For the word "chart", find each line in the entries where it occurs and copy that line.

> [Dataset entries]
——

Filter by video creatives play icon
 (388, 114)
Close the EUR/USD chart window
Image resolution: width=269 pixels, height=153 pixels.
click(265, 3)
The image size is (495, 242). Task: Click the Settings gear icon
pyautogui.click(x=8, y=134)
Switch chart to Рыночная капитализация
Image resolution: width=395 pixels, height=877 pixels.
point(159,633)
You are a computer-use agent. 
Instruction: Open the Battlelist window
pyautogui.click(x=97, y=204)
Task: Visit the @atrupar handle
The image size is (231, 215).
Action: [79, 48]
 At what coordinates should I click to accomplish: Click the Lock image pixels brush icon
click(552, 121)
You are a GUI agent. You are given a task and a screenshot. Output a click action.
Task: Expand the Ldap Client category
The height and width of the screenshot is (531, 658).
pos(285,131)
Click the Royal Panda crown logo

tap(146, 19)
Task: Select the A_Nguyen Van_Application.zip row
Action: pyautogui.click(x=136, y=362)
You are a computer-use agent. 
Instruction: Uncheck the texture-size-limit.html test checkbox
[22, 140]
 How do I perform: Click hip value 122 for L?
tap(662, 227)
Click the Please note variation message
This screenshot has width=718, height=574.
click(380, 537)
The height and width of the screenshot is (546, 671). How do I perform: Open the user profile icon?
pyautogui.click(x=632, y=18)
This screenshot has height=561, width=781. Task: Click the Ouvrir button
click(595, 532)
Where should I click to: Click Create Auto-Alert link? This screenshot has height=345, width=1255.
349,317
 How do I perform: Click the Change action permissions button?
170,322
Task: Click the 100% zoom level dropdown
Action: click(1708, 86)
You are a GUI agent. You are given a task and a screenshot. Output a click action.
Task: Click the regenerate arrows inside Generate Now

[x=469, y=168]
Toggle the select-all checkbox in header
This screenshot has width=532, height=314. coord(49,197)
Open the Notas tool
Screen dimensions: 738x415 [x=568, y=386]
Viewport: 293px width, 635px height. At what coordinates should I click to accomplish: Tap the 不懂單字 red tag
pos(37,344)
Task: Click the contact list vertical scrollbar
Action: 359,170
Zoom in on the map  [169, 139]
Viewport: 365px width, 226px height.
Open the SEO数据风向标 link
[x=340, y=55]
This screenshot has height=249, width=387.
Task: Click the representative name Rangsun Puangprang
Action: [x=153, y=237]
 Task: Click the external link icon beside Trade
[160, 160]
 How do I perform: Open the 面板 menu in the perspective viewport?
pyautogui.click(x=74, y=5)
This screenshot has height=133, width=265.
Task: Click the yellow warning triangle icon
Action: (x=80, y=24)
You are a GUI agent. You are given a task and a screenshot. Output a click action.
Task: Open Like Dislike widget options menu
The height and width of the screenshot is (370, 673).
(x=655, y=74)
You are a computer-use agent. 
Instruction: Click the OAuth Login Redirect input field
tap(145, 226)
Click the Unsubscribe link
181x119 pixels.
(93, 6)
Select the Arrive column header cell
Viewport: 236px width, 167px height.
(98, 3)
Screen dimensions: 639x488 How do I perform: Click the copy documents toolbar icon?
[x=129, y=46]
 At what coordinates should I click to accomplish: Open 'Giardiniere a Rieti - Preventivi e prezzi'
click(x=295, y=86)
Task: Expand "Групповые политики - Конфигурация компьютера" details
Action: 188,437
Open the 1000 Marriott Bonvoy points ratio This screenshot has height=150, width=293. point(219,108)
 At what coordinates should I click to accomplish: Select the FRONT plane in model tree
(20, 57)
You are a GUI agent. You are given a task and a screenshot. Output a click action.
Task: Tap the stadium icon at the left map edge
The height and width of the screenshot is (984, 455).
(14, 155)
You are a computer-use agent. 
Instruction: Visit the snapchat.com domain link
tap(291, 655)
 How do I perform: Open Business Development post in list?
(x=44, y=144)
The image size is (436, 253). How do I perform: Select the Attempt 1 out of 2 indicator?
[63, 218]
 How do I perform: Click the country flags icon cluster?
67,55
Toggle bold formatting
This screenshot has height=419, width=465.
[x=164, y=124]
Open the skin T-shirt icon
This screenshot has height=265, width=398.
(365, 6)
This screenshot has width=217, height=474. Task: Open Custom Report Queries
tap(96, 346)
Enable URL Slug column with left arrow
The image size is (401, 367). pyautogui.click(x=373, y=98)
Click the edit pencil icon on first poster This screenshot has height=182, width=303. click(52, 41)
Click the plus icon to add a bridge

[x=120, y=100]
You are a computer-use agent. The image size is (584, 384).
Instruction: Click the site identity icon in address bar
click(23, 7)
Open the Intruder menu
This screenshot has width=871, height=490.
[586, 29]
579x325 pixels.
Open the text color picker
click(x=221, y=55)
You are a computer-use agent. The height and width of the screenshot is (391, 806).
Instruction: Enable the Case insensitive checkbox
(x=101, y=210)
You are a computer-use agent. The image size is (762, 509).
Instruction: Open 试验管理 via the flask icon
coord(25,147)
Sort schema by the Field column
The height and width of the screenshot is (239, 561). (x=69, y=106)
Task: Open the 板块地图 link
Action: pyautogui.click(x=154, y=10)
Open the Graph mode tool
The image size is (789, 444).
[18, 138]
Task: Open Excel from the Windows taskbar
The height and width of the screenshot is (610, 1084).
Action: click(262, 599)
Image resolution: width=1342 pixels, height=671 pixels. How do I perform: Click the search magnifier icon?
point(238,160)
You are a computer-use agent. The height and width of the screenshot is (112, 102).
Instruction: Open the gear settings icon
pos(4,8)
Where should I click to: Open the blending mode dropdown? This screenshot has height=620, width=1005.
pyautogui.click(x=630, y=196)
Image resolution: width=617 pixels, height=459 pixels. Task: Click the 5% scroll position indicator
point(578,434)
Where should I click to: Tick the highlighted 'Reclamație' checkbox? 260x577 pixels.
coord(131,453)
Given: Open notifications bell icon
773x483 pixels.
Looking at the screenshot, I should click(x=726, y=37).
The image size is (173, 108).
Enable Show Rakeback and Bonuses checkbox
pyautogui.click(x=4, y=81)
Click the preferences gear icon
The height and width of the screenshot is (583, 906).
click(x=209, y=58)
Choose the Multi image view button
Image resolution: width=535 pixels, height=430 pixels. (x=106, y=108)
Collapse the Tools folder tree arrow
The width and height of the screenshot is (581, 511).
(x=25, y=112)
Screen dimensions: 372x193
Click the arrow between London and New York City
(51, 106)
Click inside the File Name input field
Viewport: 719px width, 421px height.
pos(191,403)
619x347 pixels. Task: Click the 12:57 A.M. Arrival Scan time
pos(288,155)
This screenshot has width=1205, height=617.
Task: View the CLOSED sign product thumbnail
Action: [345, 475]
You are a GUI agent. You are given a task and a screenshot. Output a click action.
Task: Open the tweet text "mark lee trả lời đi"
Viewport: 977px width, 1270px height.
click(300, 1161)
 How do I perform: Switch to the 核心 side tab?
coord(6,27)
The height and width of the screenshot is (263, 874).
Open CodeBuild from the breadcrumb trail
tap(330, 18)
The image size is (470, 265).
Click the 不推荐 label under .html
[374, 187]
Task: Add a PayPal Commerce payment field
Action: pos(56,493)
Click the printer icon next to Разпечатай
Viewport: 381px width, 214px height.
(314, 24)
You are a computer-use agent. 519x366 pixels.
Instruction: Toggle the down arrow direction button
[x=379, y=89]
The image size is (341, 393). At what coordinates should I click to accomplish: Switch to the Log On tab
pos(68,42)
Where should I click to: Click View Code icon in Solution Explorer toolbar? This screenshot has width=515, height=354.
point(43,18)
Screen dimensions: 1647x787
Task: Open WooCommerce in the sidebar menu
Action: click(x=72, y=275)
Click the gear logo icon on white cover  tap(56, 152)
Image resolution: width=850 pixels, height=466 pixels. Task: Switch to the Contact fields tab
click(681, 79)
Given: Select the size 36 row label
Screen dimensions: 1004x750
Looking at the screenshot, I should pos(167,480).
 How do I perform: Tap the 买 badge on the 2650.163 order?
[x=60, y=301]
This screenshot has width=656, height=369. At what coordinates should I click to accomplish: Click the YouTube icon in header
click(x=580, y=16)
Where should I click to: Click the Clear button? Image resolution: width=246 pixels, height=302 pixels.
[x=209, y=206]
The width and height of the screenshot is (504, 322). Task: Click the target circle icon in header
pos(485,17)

——

> [Result for this exercise]
Close the EUR/USD chart window
Switch chart to Рыночная капитализация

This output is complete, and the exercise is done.